(Dataset records)
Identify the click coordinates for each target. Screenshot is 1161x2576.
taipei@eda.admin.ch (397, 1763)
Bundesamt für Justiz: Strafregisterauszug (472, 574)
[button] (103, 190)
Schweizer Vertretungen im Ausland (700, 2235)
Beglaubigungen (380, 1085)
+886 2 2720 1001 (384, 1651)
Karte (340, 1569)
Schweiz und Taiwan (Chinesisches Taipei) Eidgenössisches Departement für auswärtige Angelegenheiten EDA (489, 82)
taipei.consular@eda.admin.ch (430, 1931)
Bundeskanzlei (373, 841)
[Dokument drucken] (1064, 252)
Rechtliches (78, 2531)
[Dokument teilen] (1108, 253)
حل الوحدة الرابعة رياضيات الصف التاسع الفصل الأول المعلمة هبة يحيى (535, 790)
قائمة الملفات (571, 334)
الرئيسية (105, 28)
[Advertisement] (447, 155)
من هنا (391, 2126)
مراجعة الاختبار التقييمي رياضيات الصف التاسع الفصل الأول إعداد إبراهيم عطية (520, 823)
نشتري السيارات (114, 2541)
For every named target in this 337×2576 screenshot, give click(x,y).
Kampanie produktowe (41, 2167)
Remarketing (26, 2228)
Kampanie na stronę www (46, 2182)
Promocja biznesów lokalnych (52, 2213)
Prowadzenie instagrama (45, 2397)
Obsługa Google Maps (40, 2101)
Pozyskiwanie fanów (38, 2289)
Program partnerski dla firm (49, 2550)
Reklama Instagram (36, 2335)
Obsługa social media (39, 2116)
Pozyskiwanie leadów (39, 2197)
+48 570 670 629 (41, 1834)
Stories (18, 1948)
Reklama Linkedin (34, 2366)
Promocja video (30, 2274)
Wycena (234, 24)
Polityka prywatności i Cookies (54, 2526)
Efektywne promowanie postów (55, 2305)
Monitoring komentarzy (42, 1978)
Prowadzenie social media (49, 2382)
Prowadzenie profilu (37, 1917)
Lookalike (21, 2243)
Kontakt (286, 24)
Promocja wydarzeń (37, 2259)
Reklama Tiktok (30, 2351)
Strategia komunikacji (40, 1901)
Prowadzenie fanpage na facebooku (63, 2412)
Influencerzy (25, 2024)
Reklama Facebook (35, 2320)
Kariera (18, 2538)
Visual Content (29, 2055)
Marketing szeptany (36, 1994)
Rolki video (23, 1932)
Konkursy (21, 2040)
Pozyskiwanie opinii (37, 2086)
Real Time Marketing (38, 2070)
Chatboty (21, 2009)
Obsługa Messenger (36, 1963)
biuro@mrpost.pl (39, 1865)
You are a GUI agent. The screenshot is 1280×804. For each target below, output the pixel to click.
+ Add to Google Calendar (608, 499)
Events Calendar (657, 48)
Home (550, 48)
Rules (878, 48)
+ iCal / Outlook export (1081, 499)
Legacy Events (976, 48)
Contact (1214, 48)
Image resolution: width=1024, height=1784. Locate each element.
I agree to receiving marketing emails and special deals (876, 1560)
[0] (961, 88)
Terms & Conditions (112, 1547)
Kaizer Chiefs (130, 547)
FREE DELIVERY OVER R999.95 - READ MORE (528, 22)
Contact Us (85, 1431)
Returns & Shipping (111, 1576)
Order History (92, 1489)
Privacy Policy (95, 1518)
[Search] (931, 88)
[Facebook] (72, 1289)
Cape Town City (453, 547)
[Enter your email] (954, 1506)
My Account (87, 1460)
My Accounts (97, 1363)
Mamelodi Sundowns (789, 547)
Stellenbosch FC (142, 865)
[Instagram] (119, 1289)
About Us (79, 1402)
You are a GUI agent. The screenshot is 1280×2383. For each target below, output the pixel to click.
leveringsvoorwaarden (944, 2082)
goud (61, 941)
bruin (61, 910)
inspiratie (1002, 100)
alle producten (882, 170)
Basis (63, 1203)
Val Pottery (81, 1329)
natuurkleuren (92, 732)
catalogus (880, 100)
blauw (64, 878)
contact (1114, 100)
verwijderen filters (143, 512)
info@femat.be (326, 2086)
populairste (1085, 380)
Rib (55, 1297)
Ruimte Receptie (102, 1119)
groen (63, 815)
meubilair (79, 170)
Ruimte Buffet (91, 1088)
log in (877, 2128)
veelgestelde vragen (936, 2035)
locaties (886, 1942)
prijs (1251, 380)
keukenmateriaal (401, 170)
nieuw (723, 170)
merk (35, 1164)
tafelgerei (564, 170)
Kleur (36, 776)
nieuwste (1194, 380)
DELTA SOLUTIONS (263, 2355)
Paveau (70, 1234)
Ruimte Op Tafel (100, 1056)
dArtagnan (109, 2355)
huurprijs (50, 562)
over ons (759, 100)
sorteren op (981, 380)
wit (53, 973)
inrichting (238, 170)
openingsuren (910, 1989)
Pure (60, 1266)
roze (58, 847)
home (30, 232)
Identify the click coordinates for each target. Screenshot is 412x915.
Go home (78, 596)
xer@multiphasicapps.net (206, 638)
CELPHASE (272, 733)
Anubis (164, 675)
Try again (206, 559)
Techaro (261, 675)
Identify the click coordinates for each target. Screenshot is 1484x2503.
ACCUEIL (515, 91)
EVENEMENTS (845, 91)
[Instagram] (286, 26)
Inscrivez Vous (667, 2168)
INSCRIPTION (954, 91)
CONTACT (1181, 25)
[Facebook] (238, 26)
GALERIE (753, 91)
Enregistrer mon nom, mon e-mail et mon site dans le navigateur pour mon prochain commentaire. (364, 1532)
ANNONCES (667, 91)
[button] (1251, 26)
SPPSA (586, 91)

= What is needed =
Output the lines above exactly, but only those between the line holding "Lookalike (21, 2243)" and the line holding "Kleur (36, 776)", inclusive.

= Result of this exercise =
Lookalike (21, 2243)
Kontakt (286, 24)
Promocja wydarzeń (37, 2259)
Reklama Tiktok (30, 2351)
Strategia komunikacji (40, 1901)
Prowadzenie fanpage na facebooku (63, 2412)
Influencerzy (25, 2024)
Reklama Facebook (35, 2320)
Kariera (18, 2538)
Visual Content (29, 2055)
Marketing szeptany (36, 1994)
Rolki video (23, 1932)
Konkursy (21, 2040)
Pozyskiwanie opinii (37, 2086)
Real Time Marketing (38, 2070)
Chatboty (21, 2009)
Obsługa Messenger (36, 1963)
biuro@mrpost.pl (39, 1865)
You are a GUI agent. The screenshot is 1280×804. For each target below, output the pixel to click.
+ Add to Google Calendar (608, 499)
Events Calendar (657, 48)
Home (550, 48)
Rules (878, 48)
+ iCal / Outlook export (1081, 499)
Legacy Events (976, 48)
Contact (1214, 48)
Image resolution: width=1024, height=1784. Locate each element.
I agree to receiving marketing emails and special deals (876, 1560)
[0] (961, 88)
Terms & Conditions (112, 1547)
Kaizer Chiefs (130, 547)
FREE DELIVERY OVER R999.95 - READ MORE (528, 22)
Contact Us (85, 1431)
Returns & Shipping (111, 1576)
Order History (92, 1489)
Privacy Policy (95, 1518)
[Search] (931, 88)
[Facebook] (72, 1289)
Cape Town City (453, 547)
[Enter your email] (954, 1506)
My Account (87, 1460)
My Accounts (97, 1363)
Mamelodi Sundowns (789, 547)
Stellenbosch FC (142, 865)
[Instagram] (119, 1289)
About Us (79, 1402)
You are a GUI agent. The screenshot is 1280×2383. For each target below, output the pixel to click.
leveringsvoorwaarden (944, 2082)
goud (61, 941)
bruin (61, 910)
inspiratie (1002, 100)
alle producten (882, 170)
Basis (63, 1203)
Val Pottery (81, 1329)
natuurkleuren (92, 732)
catalogus (880, 100)
blauw (64, 878)
contact (1114, 100)
verwijderen filters (143, 512)
info@femat.be (326, 2086)
populairste (1085, 380)
Rib (55, 1297)
Ruimte Receptie (102, 1119)
groen (63, 815)
meubilair (79, 170)
Ruimte Buffet (91, 1088)
log in (877, 2128)
veelgestelde vragen (936, 2035)
locaties (886, 1942)
prijs (1251, 380)
keukenmateriaal (401, 170)
nieuw (723, 170)
merk (35, 1164)
tafelgerei (564, 170)
Kleur (36, 776)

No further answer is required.